**Your instructions:**
All lines holding the word "Check" should be located in the records and copied.

**Dataset content:**
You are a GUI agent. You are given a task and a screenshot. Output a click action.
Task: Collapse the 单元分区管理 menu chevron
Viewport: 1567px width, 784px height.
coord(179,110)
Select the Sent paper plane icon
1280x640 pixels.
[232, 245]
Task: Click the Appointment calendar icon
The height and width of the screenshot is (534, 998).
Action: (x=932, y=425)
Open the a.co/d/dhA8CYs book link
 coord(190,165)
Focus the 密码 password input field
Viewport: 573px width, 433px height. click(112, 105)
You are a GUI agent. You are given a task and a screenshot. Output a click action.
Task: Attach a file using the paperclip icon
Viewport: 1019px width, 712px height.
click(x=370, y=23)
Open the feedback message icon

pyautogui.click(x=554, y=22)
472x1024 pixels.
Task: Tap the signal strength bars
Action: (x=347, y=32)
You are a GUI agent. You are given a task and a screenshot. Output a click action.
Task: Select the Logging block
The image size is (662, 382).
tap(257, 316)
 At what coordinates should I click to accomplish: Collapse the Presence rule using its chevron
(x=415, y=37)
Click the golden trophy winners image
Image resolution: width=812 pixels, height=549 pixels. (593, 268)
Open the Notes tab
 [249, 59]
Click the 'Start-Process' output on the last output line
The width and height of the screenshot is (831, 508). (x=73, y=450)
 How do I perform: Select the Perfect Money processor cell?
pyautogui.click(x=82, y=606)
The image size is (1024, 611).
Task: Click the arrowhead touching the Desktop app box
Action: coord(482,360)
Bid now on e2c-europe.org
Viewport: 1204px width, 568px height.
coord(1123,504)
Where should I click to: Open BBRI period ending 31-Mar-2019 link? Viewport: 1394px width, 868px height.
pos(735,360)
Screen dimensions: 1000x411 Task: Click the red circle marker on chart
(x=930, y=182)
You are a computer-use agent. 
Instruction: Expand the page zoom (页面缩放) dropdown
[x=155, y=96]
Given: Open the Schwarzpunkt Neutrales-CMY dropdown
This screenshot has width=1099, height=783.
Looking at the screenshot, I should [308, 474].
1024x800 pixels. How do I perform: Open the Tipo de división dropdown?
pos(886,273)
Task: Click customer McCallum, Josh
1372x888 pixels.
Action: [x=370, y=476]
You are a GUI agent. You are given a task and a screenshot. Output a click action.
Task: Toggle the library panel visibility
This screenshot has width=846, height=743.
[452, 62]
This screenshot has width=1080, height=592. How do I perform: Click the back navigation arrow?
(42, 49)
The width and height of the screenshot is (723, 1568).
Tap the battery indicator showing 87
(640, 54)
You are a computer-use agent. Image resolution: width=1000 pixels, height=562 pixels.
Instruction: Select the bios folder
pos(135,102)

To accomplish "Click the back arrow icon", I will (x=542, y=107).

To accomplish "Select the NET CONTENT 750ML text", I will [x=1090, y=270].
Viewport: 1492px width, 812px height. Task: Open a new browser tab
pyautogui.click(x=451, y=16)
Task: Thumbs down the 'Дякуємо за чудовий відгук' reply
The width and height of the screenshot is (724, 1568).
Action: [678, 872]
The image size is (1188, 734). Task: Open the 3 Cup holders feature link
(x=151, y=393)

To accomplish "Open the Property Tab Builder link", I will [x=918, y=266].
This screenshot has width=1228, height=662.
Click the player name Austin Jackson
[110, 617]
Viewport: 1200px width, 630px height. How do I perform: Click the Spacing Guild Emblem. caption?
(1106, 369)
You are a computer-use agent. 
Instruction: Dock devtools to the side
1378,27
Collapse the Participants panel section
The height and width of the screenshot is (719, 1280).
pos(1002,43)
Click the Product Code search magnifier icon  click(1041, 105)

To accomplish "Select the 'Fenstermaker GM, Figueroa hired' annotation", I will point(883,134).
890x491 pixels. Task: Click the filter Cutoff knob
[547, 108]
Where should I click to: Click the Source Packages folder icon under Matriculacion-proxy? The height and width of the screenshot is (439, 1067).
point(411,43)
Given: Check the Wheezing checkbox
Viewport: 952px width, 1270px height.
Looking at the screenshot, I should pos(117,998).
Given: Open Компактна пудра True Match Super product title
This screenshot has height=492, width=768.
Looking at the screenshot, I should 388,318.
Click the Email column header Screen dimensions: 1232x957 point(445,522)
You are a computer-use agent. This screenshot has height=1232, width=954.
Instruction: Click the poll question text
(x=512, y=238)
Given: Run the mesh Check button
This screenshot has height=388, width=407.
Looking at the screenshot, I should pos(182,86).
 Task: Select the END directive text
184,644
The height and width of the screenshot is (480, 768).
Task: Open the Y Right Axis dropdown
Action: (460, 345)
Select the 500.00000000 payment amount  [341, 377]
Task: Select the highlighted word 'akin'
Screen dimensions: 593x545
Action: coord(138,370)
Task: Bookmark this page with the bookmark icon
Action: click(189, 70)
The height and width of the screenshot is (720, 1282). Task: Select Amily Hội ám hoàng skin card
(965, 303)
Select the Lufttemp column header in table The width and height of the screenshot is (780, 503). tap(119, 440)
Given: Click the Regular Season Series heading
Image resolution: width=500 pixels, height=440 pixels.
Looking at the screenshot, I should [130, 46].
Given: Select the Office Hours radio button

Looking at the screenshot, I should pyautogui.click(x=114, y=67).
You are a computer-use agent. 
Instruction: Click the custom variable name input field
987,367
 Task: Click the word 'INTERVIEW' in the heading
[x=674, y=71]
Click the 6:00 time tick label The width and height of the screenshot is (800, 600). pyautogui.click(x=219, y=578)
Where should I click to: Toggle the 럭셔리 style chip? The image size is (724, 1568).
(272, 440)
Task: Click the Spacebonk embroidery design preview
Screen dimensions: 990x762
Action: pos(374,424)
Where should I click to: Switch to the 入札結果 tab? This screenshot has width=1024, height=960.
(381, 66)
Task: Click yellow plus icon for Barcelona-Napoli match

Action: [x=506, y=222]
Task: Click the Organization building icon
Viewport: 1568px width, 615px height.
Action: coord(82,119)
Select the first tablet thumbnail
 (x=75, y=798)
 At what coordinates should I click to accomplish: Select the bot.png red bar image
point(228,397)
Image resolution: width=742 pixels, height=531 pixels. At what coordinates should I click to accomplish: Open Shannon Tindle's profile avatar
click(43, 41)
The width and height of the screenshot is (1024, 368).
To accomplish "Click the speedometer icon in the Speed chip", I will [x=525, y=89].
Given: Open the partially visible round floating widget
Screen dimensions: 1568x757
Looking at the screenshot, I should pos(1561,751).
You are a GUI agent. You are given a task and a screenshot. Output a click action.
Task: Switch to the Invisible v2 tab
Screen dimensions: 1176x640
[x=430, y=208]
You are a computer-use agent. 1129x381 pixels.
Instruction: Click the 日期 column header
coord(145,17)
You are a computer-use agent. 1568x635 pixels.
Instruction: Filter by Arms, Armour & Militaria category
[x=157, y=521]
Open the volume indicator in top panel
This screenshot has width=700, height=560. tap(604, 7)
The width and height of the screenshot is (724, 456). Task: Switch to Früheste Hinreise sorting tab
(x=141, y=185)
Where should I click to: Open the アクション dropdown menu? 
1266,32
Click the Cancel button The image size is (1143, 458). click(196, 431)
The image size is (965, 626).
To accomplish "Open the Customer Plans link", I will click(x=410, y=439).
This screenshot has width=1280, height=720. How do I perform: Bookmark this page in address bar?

**Answer box:**
Given: Check the Wheezing checkbox
Given: Run the mesh Check button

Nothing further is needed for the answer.